Under the new hourly RA rules, each wind and solar resource is assigned a monthly coincident peak hour exceedance value, reflecting how much it typically generates during the system’s peak demand hour. While the CPUC uses exceedance profiles to help inform these values, CAISO ultimately assigns a final qualifying capacity (QC) based on each plant’s output during that monthly peak hour. 

California’s RA system has some peculiar discontinuities between utilities and the grid operator. In this case, CAISO hasn’t changed its own internal RA processes to SoD, but it still receives monthly QC values from local regulatory authorities that now follow the SoD framework.

Since SoD includes battery charging as part of system load, the timing of the coincident peaks has now shifted to earlier in the day during months when solar output is high.
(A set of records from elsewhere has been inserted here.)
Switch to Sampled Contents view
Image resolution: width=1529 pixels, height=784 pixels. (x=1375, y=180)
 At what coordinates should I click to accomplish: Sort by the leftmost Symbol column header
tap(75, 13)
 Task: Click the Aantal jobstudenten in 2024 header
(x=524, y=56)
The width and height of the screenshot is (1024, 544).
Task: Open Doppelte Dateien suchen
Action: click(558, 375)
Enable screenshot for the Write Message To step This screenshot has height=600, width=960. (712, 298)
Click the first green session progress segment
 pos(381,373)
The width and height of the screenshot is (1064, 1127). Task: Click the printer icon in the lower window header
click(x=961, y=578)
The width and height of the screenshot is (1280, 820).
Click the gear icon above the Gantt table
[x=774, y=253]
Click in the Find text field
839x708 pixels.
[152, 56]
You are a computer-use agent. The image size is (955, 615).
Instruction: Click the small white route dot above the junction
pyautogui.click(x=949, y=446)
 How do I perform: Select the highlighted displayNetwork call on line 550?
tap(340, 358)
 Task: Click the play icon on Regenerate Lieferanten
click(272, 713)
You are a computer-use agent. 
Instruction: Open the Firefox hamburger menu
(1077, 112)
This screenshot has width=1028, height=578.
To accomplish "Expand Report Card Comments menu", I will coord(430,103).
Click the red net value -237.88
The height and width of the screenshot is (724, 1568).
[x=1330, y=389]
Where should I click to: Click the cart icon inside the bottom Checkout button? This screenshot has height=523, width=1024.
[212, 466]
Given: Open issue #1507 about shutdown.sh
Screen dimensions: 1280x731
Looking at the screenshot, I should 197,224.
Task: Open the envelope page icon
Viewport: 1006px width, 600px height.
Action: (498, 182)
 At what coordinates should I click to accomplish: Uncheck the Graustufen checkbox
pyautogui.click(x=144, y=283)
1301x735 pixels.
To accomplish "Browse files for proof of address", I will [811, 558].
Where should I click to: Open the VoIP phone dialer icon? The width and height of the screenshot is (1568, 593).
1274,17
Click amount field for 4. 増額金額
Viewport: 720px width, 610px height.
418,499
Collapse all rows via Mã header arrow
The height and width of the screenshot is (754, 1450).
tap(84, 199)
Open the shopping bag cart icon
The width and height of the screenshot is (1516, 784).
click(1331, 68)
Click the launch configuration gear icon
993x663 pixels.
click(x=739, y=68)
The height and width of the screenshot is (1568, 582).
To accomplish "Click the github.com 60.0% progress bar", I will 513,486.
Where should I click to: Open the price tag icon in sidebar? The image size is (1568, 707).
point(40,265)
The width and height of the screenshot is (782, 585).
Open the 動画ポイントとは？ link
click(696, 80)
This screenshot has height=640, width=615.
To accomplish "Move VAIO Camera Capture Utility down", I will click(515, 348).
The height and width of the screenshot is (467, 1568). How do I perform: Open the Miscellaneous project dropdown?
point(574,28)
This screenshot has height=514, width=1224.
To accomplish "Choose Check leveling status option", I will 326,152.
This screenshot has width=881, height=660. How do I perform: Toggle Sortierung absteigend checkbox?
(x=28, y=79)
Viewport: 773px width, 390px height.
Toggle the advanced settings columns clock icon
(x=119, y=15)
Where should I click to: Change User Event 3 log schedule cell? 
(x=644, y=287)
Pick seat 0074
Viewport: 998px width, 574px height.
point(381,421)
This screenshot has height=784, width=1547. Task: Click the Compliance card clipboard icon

As a result, solar resources receive significantly higher QC values, while other resource types see a relative decrease in their share.

Stay Golden 

From its outsized role in entertainment to its role in technology, spanning semiconductors to social media, the Golden State has led the way on many global changes. Through state mandates and private investment, CAISO has integrated high levels of renewable energy and achieved high EV adoption, all while using new technology to address the limitations of existing generation. This is expected to continue as wider load growth, forecasted to increase between 1 to 1.5% per year, strains the existing system, and as more renewables are integrated in the market. 

Changes in CAISO will be felt across the region as the market continues to prepare for the launch of wider market integration with the West via the Extended Day-Ahead market. Challenges will certainly arise, and reliability will continue to be at the forefront of discussions, as thermal plants continue to face competitive and environmental pressure to be phased out. We’ll continue to keep an eye out for exciting changes in the market and follow along with our live CAISO page.